21 janeiro, 2007


FIAMA: EXISTIMOS SOBRE O ANTERIOR

Fiama partiu. Fiama está aí.
Faço meu, hoje, o último poema da sua primeira colectânea de poesia reunida (O Texto de João Zorro, 1961-1974), que me diz que continuaremos a existir sobre e com a sua poesia, e que essa é a homenagem mais autêntica que lhe podemos prestar:

Levando ao limite, homenagem, o gesto da escrita, posso atribuir os meus textos
a joão zorro. Existimos sobre o anterior. O movimento da escrita e da leitura
exerce-se a partir da menor mutabilidade aparente da pedra
e da maior mutabilidade da grafia. O progresso dos textos
é epigráfico. Lápide e versão, indistintamente.


O anterior é, em Fiama, tanto toda a escrita dos outros, que sempre fez sua, desde o Cântico Maior, como a anterioridade ontológica radical do Ser, que atravessa os seus últimos livros. Fiama fez a sua poesia sobre estes dois mundos anteriores, de que sobressaía sempre o perfil nítido do seu verso. Um pouco como em Baudelaire («La vie antérieure»), está sempre presente na sua poesia uma memória (involuntária) que nada exclui da escrita e do Ser anteriores. E que tem o seu suporte poético em «correspondências» que só compreenderemos se nos situarmos numa dimensão temporal da durée. Daí vem, sobretudo desde Cantos do Canto, a aura própria da poesia de Fiama, e o sopro órfico puro que marca a sua última fase. Aqui, surpreendemo-nos a cada poema, por aquilo que em cada um é a sua qualidade mais intrínseca: a intensidade (luminosa) com que os objectos são ditos e o mundo se enche de sinais para dizer sempre mais do que aquilo que nele podemos ver - porque o olhar tem de ser completado pelos sentidos mais profundos que a superfície do mundo esconde.
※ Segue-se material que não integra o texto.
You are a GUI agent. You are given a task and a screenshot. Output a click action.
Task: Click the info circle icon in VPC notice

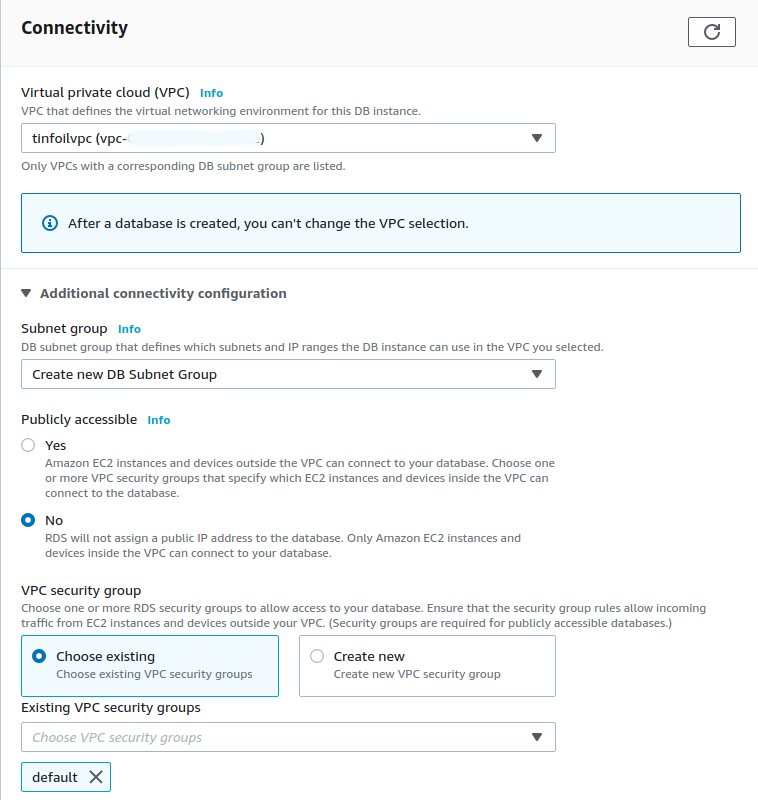[50, 223]
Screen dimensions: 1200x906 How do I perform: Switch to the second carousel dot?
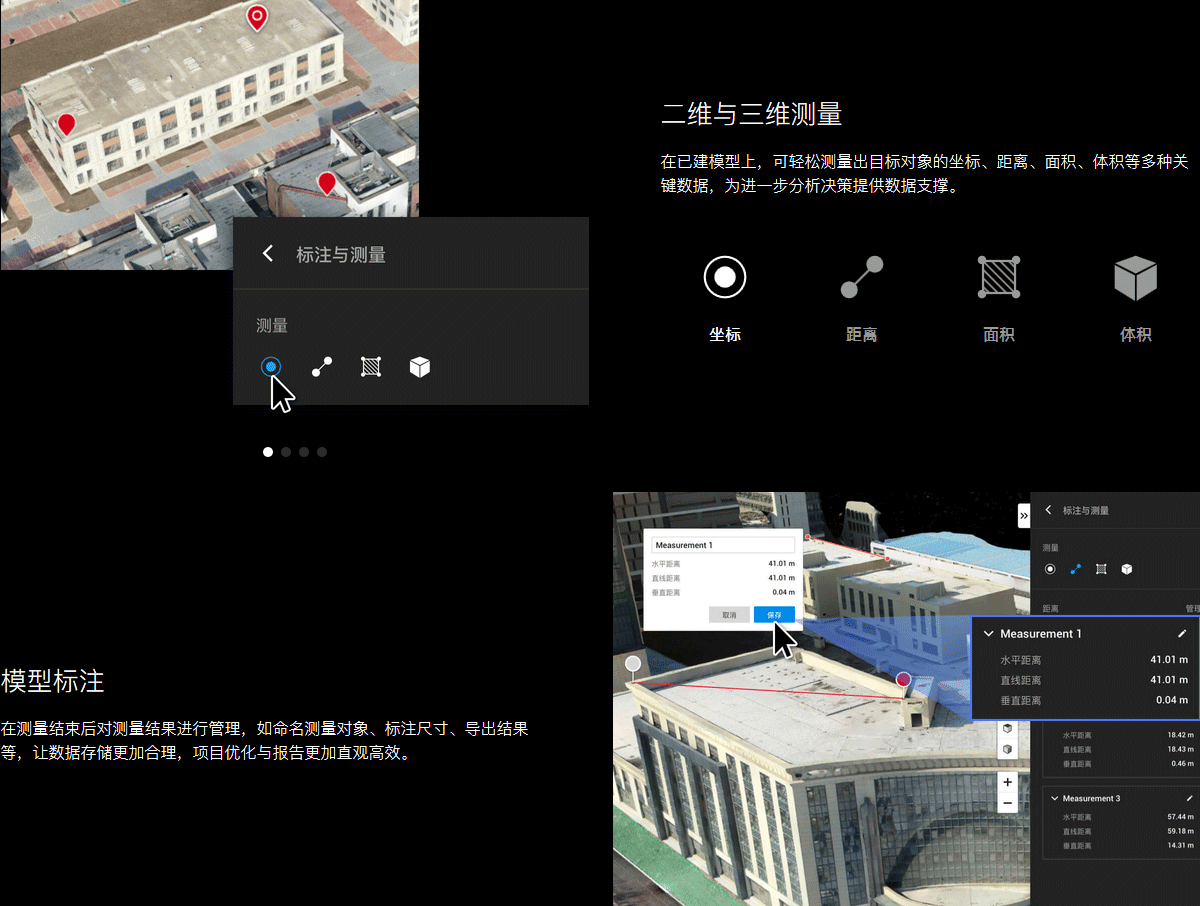tap(286, 452)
A esses sentidos chega-se pela consciência do «Tempo [que] faz e desfaz a vida»: «Nada tão silencioso como o tempo / no interior do corpo». Esta consciência intuitiva do tempo é tão importante em Fiama como a sabedoria órfica que arranca sentidos ocultos a coisas e lugares. É assim que, nesta dupla perspectivação da imagem viva das coisas (dos textos) e dos tempos que as percorrem, cada poema é como os olhos que «marcam (...) o rebordo de cada objecto, dos seres, / o limite de uma crónica dos dias»: são registos do olhar dirigidos ao Ser e à memória das suas origens, quase sempre poemas do ocaso do dia, últimos cantos, cantos do fim - porque se trata da escrita de quem sabe ou busca as coisas últimas do mundo, cada coisa ou ser que nele está ou esteve inscrito e existe, à espera do oficiante que lhe confira existência real. A poesia de Fiama é um dos lugares em que esse ofício mais ofuscantemente nos maravilha. Como nesse extraordinário poema-testamento que é «Sumário lírico», que encerra Cenas Vivas, último livro em que a poesia de Fiama chega àquele ponto mais alto da perfeição do lírico em que sujeito, mundo e linguagem se encontram numa serenidade totalmente desconflitualizada:

Nesta janela de ver passar os barcos em vidraças,
começo devagar a reescrever o mundo quedo
que é o único que conheço e vivo, sei e de cor vejo.
Ninguém me deu outras formas que não minhas
mas deram-me todos juntos o cerne das palavras.

Reescrevo-me a mim própria sem outra alternativa.
[...]
E o tempo não existe quando tudo se reúne.
Mas as frases de todos estão no lugar, meus poetas,
sendo o olhar sempre o puro tacto, quando o som
sai desta boca, sopro, e toca em sons e seres.
A faixa solar vermelha é um profundo fundo, só sonoro
e tangível na boca. E morrerei sem lançar um som vivo
para África, neste sumário lírico, redito.
Satisfaz-me o meu sol vermelho em mês de pouco ver,
pois passavam golfinhos antes de ter havido sol assim,
e mudamente vistos: imagem tão íntegra lírica

que vai descer à boca em última palavra minha.